Domestic dogs (Canis familiaris) as reservoir hosts for Rickettsia conorii.

Author information

1
Rickettsial Zoonoses Branch, Centers for Disease Control and Prevention, Atlanta, Georgia 30333, USA. mlevin@cdc.gov

Abstract

Rickettsia conorii is the causative agent of Mediterranean spotted fever (MSF) and Israeli spotted fever (ISF) transmitted by the brown dog tick Rhipicephalus sanguineus. In areas where MSF or ISF are prevalent, dogs have high prevalence of R. conorii -neutralizing antibodies. However, the true role of dogs in the persistence of the R. conorii transmission cycle is unknown, and their reservoir competence for this pathogen has remained untested.
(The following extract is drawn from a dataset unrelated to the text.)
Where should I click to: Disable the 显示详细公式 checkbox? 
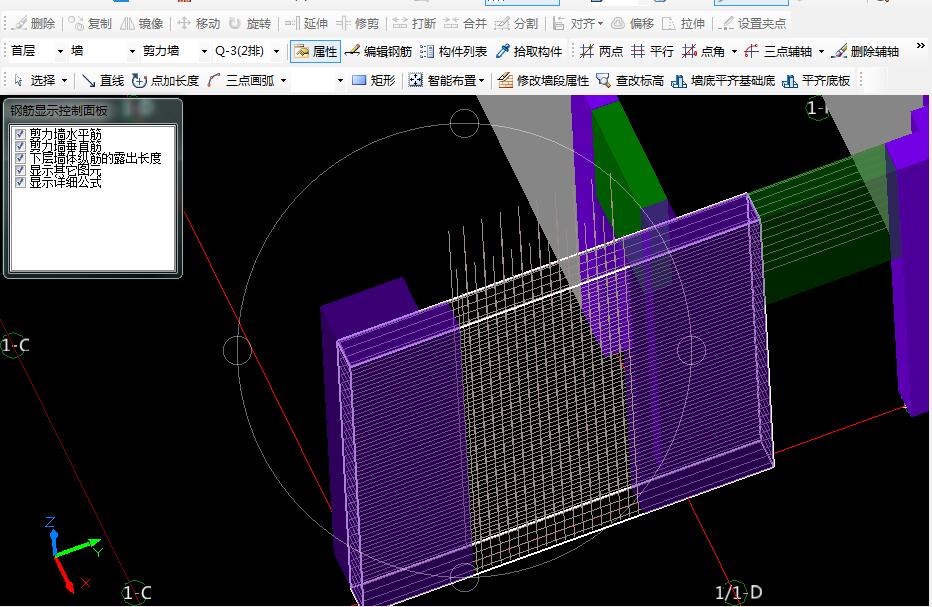[x=21, y=182]
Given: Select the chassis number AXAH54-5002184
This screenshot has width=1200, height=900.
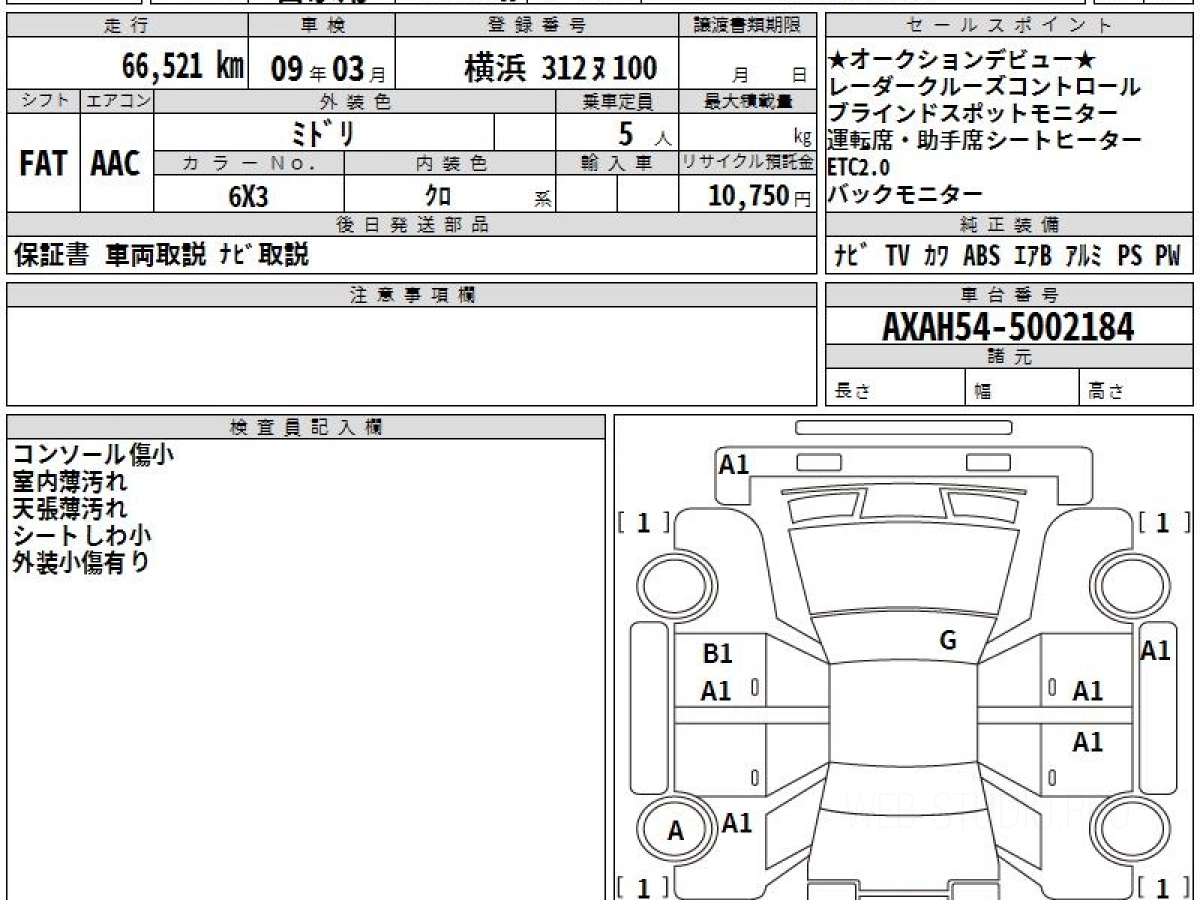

We assessed the ability of dogs infected with R. conorii to transmit the pathogen to previously uninfected Rh. sanguineus ticks. Dogs were infected either via needle-inoculation of cultured rickettsiae or naturally via infected tick bite. Dogs were monitored for clinical signs of infection, for rickettsemia by PCR, and for seroconversion and were subjected to infestation with uninfected ticks at different time points. Rh. sanguineus larvae and nymphs successfully acquired the agent from both needle-inoculated and tick-infected dogs and transmitted it transtadially. Tick-infected dogs remained infectious to ticks for at least a month postinfection. The molted ticks were, in turn, infectious to naïve dogs. These results demonstrate that dogs are capable of acquiring R. conorii from infected Rh. sanguineus ticks and transmitting infection to cohorts of uninfected ticks, thus confirming for the first time that dogs are indeed competent reservoirs for R. conorii. In addition, dogs with different genetic backgrounds appear to differ in their susceptibility to R. conorii infection.

PMID:
21923270
DOI:
10.1089/vbz.2011.0684
[Indexed for MEDLINE]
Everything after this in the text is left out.